Food intake recommendations of the famous doctors Hippocrates (460-370 BC) and Paracelsus (1493-1541 AD) are totally inadequate by today's standards, yet they must have proven sufficient at that time. Biochemists and nutritional scientists have been at a loss to explain this ever since. However, biophysicists exploring nutrition have established that the idea of combustion as the only source of energy is outdated.

The first insight was gained just over 100 years ago by the famous Swiss physician Max Bircher-Benner (1867-1939) while he worked directly with patients in his hospital of 120 beds. For patients suffering from digestive and degenerative diseases, he recommended raw fruits and vegetables, which he called "living foods." Bircher-Benner's innovation in the science of nutrition was to introduce the idea of the sunlight value of food, based on the insight that all plants and living organisms store the power of the sun. The food that healed his patients had to contain a different kind of energy, of a divine order the living elements.

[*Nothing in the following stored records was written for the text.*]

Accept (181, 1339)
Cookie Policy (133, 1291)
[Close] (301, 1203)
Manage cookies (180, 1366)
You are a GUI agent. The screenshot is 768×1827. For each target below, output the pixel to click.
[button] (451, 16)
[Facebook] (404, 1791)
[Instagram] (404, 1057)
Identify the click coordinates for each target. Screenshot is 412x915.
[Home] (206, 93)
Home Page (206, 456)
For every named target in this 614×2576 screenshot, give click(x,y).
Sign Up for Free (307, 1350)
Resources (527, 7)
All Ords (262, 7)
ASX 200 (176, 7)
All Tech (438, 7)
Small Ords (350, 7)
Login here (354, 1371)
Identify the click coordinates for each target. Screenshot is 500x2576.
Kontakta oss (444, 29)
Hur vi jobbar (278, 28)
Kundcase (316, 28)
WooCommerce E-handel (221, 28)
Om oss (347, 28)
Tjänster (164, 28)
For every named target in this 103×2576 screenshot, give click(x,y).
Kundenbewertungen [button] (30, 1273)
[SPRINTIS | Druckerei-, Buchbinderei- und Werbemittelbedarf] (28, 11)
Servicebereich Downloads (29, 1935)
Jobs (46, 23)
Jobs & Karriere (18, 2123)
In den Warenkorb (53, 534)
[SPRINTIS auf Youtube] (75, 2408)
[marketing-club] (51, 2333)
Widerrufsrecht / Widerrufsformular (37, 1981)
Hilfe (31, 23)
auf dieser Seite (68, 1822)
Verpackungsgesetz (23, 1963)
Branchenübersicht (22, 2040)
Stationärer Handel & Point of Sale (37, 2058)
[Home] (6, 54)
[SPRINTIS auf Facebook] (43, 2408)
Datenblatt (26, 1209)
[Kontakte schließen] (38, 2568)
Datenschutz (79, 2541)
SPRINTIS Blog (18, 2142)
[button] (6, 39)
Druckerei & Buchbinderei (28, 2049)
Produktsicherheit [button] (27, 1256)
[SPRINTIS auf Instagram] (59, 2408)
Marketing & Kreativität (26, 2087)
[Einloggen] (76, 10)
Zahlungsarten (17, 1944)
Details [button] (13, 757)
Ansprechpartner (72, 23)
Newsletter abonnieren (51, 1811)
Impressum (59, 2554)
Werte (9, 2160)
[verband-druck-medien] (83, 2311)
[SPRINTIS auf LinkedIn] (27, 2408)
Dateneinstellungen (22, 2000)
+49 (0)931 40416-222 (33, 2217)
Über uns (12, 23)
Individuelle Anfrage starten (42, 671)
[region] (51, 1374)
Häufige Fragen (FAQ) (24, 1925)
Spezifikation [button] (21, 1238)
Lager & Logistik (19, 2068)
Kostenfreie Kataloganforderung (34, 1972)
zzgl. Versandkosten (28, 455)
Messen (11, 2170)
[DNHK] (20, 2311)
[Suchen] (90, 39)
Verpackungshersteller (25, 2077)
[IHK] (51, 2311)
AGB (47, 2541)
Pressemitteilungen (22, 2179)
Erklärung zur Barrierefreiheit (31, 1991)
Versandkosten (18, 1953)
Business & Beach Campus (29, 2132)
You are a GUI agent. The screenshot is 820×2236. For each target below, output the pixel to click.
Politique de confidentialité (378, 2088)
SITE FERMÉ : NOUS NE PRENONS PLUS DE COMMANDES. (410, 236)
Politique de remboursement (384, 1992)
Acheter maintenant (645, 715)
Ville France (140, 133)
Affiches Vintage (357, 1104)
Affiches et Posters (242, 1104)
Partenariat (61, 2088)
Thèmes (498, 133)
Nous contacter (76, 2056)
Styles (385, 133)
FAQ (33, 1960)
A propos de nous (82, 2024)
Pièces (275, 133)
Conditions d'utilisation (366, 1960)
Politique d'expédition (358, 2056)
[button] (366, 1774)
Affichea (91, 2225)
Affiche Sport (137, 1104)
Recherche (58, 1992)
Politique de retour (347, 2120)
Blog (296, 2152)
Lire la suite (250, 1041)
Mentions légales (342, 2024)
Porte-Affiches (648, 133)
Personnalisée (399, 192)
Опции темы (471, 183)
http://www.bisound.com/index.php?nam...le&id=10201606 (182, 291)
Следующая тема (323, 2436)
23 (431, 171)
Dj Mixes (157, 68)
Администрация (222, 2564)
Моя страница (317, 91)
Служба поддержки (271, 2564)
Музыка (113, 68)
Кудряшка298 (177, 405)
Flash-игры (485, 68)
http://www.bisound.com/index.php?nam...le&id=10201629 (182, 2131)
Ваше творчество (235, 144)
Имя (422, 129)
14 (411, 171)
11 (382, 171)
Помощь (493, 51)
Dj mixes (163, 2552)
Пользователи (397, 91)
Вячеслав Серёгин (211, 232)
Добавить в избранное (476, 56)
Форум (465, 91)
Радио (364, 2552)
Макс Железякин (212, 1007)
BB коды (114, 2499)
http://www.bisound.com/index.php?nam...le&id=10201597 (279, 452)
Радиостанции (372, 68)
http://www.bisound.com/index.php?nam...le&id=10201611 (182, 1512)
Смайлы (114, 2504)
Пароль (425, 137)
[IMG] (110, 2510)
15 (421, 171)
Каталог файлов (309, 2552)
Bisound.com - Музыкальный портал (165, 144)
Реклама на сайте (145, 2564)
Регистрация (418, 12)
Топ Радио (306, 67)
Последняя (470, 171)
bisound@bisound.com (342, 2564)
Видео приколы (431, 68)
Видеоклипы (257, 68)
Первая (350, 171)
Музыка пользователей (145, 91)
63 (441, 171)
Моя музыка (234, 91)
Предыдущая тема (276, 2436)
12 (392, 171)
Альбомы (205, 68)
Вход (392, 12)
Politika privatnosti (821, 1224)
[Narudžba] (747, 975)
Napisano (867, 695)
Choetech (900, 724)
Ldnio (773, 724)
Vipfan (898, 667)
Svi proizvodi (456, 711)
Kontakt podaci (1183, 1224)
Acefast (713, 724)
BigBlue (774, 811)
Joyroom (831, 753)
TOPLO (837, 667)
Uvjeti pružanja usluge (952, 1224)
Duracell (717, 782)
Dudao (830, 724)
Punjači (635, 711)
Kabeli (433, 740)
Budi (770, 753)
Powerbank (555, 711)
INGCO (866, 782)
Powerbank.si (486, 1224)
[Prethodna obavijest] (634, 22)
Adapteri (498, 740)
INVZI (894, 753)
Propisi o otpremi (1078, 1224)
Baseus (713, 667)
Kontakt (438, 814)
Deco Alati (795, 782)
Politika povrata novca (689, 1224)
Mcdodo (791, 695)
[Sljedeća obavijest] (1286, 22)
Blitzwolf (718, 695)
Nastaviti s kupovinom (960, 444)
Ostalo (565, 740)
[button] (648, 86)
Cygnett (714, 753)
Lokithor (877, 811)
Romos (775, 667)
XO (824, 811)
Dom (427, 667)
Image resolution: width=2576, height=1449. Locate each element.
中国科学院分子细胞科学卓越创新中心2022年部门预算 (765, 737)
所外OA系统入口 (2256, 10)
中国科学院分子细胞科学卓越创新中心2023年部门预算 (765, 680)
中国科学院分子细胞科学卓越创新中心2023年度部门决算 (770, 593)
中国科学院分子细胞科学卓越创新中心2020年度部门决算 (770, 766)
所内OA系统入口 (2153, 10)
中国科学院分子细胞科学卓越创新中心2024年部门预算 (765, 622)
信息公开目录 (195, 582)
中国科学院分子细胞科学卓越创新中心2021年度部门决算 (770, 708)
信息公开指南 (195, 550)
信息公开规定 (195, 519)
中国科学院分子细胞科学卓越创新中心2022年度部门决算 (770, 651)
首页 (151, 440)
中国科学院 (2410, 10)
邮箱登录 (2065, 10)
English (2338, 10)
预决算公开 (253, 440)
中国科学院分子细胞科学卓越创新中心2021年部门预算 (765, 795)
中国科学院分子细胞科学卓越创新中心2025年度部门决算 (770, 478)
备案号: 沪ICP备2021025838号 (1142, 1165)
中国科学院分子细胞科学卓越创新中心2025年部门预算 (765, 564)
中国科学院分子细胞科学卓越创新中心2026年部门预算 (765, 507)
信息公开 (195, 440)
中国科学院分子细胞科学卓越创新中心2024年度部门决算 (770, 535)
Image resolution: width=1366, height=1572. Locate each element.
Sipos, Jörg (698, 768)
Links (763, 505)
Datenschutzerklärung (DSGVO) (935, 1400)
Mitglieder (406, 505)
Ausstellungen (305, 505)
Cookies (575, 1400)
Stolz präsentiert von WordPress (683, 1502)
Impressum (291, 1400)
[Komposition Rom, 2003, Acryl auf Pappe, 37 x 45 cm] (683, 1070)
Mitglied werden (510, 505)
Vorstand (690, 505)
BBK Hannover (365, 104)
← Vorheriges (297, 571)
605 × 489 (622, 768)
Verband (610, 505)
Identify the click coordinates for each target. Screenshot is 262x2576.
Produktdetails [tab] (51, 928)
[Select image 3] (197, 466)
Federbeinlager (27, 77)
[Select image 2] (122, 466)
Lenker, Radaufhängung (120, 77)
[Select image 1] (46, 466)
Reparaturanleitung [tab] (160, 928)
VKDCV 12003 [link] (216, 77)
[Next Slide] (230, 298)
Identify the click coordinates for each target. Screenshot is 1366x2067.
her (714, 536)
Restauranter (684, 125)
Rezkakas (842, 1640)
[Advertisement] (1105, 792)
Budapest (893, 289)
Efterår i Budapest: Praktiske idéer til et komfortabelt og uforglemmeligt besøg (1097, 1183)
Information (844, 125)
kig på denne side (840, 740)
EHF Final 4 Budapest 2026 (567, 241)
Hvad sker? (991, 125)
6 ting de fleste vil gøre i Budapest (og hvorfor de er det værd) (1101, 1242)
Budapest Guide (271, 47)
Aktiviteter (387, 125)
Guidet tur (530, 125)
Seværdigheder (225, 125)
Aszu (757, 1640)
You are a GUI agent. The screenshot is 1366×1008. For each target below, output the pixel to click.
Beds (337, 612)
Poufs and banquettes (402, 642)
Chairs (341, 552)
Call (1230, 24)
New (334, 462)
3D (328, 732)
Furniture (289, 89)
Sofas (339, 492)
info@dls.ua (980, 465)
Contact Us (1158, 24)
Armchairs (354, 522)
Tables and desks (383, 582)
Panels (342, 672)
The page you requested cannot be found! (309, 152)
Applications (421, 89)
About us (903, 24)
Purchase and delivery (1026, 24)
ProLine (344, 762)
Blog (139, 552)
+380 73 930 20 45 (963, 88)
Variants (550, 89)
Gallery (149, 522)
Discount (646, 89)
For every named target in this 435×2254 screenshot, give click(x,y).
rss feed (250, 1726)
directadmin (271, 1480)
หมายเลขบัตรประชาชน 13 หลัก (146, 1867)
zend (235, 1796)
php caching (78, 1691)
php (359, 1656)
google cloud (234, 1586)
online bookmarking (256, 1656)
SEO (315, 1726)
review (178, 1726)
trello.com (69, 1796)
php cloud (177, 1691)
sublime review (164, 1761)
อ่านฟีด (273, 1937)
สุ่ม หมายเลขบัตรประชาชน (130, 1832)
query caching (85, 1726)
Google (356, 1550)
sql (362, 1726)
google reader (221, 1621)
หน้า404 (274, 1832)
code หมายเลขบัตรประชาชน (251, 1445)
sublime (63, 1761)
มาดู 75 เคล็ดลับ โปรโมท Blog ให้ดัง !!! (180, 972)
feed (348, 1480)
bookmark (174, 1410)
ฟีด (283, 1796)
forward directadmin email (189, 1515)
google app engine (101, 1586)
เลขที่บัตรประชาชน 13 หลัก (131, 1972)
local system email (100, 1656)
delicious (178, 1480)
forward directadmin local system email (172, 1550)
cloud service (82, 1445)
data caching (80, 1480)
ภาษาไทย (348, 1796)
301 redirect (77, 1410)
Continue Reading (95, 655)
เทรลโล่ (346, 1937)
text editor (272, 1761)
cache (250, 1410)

While others were counting food calories, Bircher-Benner maintained that the value of individual foods depended on how much of the sun's energy was stored in them. While he recommended a diet consisting of raw fruits and vegetables, nuts and sprouts for therapeutic purposes, he considered a combination of raw and cooked foods to be best in the long term.

In 1900 he presented his research and experiences properly documented to the Zurich college of physicians and requested they be added to the curriculum. As a result, he was expelled. His data and ideas were totally opposed to the beliefs of that time, when meat was considered the basis of good nutrition.

Meanwhile, a great number of other nutritionists, scientists and medical doctors have realized that the sun's energy stored in raw food plays a tremendous role in healing disease. Dr. Johanna Budwig talks about the storage of photons (sun energy) in seeds, which transfer into cold-pressed oils yet are lost when oils are heated or refined. Photons have the power to fight cancer cells, whereas refined, heat-treated, hydrogenated oils cause cancer, according to Dr. Budwig.

Drs. Max Gerson, George Malkmus from Hallelujah Acres, as well as Ann Wigmore, Herbert Shelton and Norman Walker all personally experienced the healing power of raw, fresh fruits and vegetables in treating a sick society and getting people back to health naturally. These famed pioneers of natural health knew about the process of photosynthesis by which a plant absorbs sunlight and turns it into chlorophyll, the plant equivalent to human blood. Today it is possible to measure the stored sunlight with extremely sensitive instruments either as electronic waves or as light, as is captured in Kirlian photography.

This energy, directly from the sun, captured in "living food," is the most powerful life-giving and life-sustaining element known. It kept the Hunzas healthy, and so it will you.